Romeu Zema defendeu o sistema eletrônico de votação brasileiro, mas reiterou a defesa de um comprovante impresso do voto nesta quarta-feira (22). A manifestação ocorreu em São Paulo, após questionamentos sobre declarações de Flávio Bolsonaro, que foram desmentidas pelo Tribunal Superior Eleitoral (TSE).
O pré-candidato ao Novo também abordou propostas de gestão, defendendo a redução do tamanho do Estado. Segundo Zema, caso eleito, pretende cortar o número de ministérios de 29 para 21, visando acabar com a “gastança” do governo do presidente Luiz Inácio Lula da Silva (PT).
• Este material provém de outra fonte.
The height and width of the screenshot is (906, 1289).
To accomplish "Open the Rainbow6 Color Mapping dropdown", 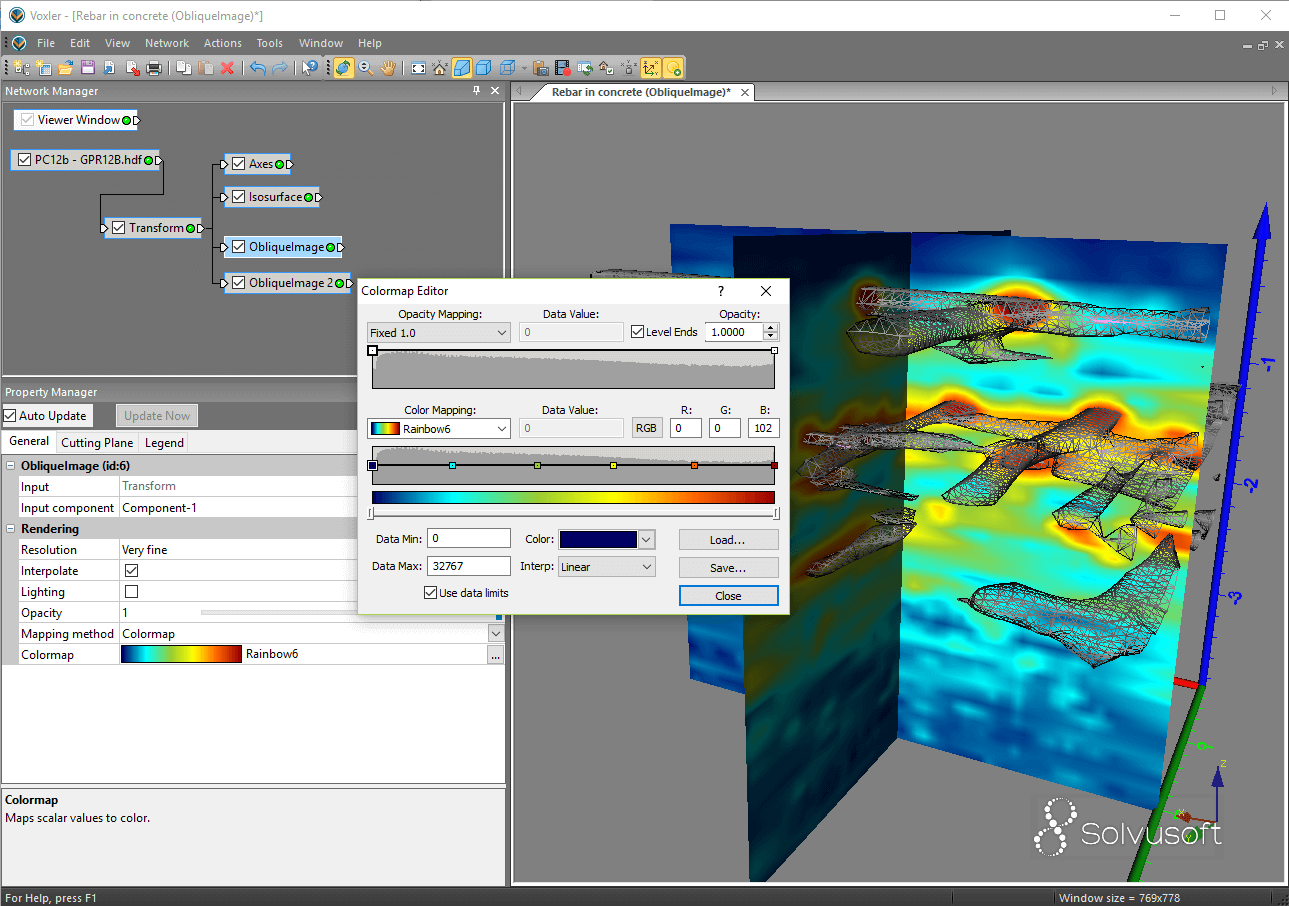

Em relação à Previdência, Zema argumentou que o aumento da expectativa de vida torna natural que os brasileiros permaneçam mais tempo no mercado de trabalho. Na segurança pública, o ex-governador expressou preocupação com o avanço da criminalidade no país.
Sobre a chapa, Zema afirmou que manterá diálogo com lideranças de diferentes partidos, exceto siglas de esquerda. Ele confirmou que o nome de uma ex-primeira-dama pode ser considerado para a vice-presidência, mas disse não pretender procurá-la para discutir uma aliança.